The mom of a toddler born with a rare birthmark covering almost half her face has been empowering her little girl. She has also been actively sharing about her daughter’s condition in hopes that the child doesn’t have to explain her whole life to others in the future.
Nicole Hall of Macon, Missouri, is a teacher. She spent the past two years at home raising her two children and finishing her master’s in education. Her youngest, 18-month-old Winry, was born in February 2021 with a distinct facial characteristic.
“I can’t imagine a much easier delivery, and I was so happy and excited to be holding her while they confirmed her vitals were clear,” 27-year-old Nicole told The Epoch Times. “After she’d nursed some, and I got a better look at her birthmark, my thoughts turned to being worried, as I wasn’t exactly sure what it was yet.”
Nicole and her husband had never seen a birthmark like their daughter’s before and didn’t even know that such a thing existed. However, as doctors and nurses didn’t give an indication of being worried, Nicole continued to snuggle Winry.
Later, in recovery, a pediatrician and dermatologist explained that Winry’s birthmark was a congenital melanocytic nevus (CMN)—a benign tumor-like malformation, composed of an abnormal mixture of skin elements, resulting from faulty development of pigment cell (melanocyte) precursors in the embryo—which should not present complications.
“A congenital melanocytic nevus is a lot of big words to say ‘a mole present at birth,'” Nicole said. “What makes Winry’s unique is its size (hers is classified as giant) and its location on her face. More commonly, individuals with a giant nevus have theirs on their torso.”
After tests gave an all-clear, Winry’s parents were relieved. They were happy to know that with some preventative care and monitoring, there would likely be no harm to her health.
However, Nicole and her husband were still worried a little about their daughter, as there were other things they needed to watch out for, such as bullies and what their daughter may think of herself growing up. But her parents’ worries were quickly overshadowed by life with their happy baby, who was no harder to raise than her older brother, Asher; apart from their needing to find the right lotions for her skin.
“We have the same challenges as every other parent with a young toddler running around!” Nicole said.
The mom-of-two says that while Winry is wonderful and unique, instead of elevating her daughter’s condition, she just wants it to be normalized.
One way of achieving this is through daily affirmations.
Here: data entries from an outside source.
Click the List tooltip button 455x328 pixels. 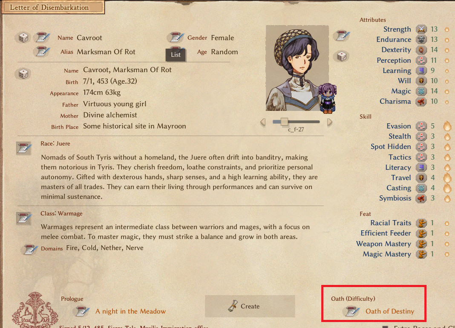tap(176, 55)
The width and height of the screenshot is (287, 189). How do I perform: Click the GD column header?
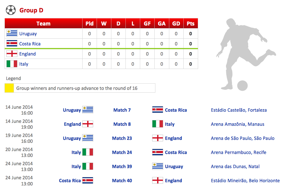[x=176, y=23]
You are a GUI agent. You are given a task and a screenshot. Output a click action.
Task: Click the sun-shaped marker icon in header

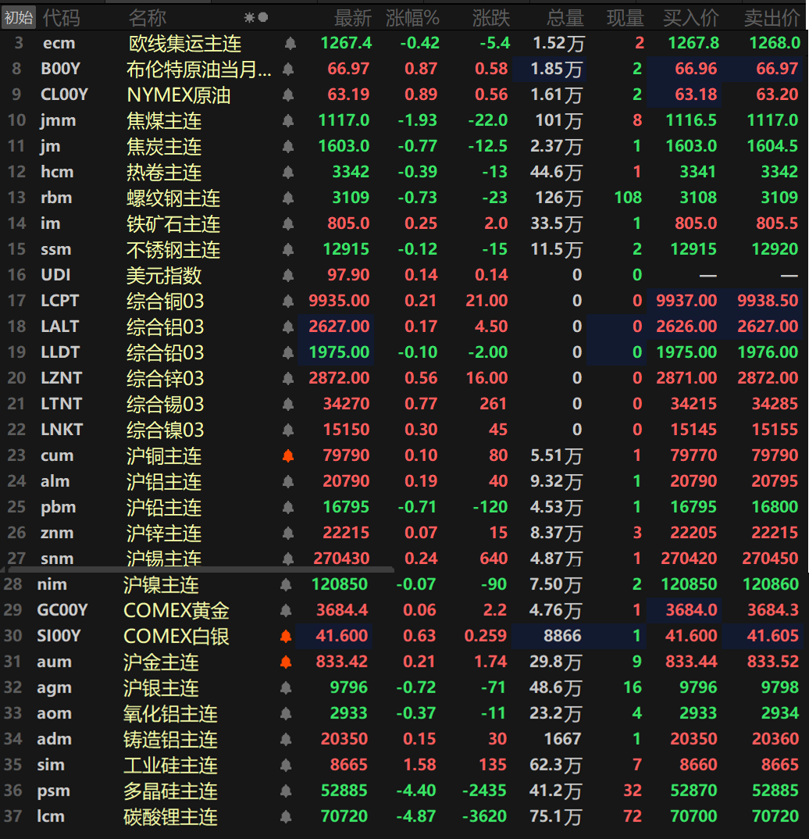pos(249,17)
Asher says his own—”I am smart, I am kind, I am brave. Mommy and Daddy love me, Jesus loves me”—while Nicole recites Winry’s for her.
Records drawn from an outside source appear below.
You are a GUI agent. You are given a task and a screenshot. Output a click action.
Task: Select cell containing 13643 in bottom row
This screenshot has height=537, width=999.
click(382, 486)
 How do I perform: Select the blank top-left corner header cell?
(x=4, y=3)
“My hope is for her birthmark to simply be another part of her that’s as simple as describing what color eyes she has,” she explained. “I want to normalize it to her as much as possible, so someday, when people begin to ask her directly, she’s ready to answer herself.”
Nicole decided that another way to help normalize CMN was to share Winry’s story online. The proud mom shares photos of her beautiful daughter on social media and has recorded an information video to educate others. According to her, most challenges on the account often come due to ignorance.
“Some people choose to insist that she will encounter constant hardships because of the birthmark, and we very simply reply that we disagree,” Nicole said. “We are very confident in our belief that no one should have to change themselves because of ‘potential bullies’—it is the job of those children’s parents to teach them about how to treat other humans.”
Meanwhile, in person, a lot of people are very polite and just give compliments as they would to any child. The bravest questions about Winry’s birthmark come from other children.
“We simply tell them it’s a birthmark,” Nicole said. “If they still seem curious, we’ll ask them if they know what a freckle or a mole is, and relate it to that. Then they move on!”
Through social media, Nicole and her family have connected with other parents of children with CMN and built a community. It’s “an encouragement to keep sharing,” said Nicole, whose dream is for her daughter to grow up without having to explain her condition forever.
“We’re not so naive to think she will never have a hard day,” Nicole reflected, “but we believe in acknowledging our children’s differences and embracing them. We are teaching them how to be confident and proud of the humans they choose to be; hopefully, kind, smart, and compassionate to others, none of which have anything to do with her birthmark.”
Sharing more about Winry’s personality, Nicole said that she is already showing her sassy side, she can speak a handful of words, and “understands so much.” She loves music, dancing, and playing with water, and is held back by nothing, least of all her birthmark.
Nicole advises other parents, whether their children have a physical difference or not, to love on them as much as possible.
“Make sure you’re having conversations so they know you’re there to support them,” she said. “Help them be proud of themselves … make sure they see you being proud of them, and ask for help if you need it!”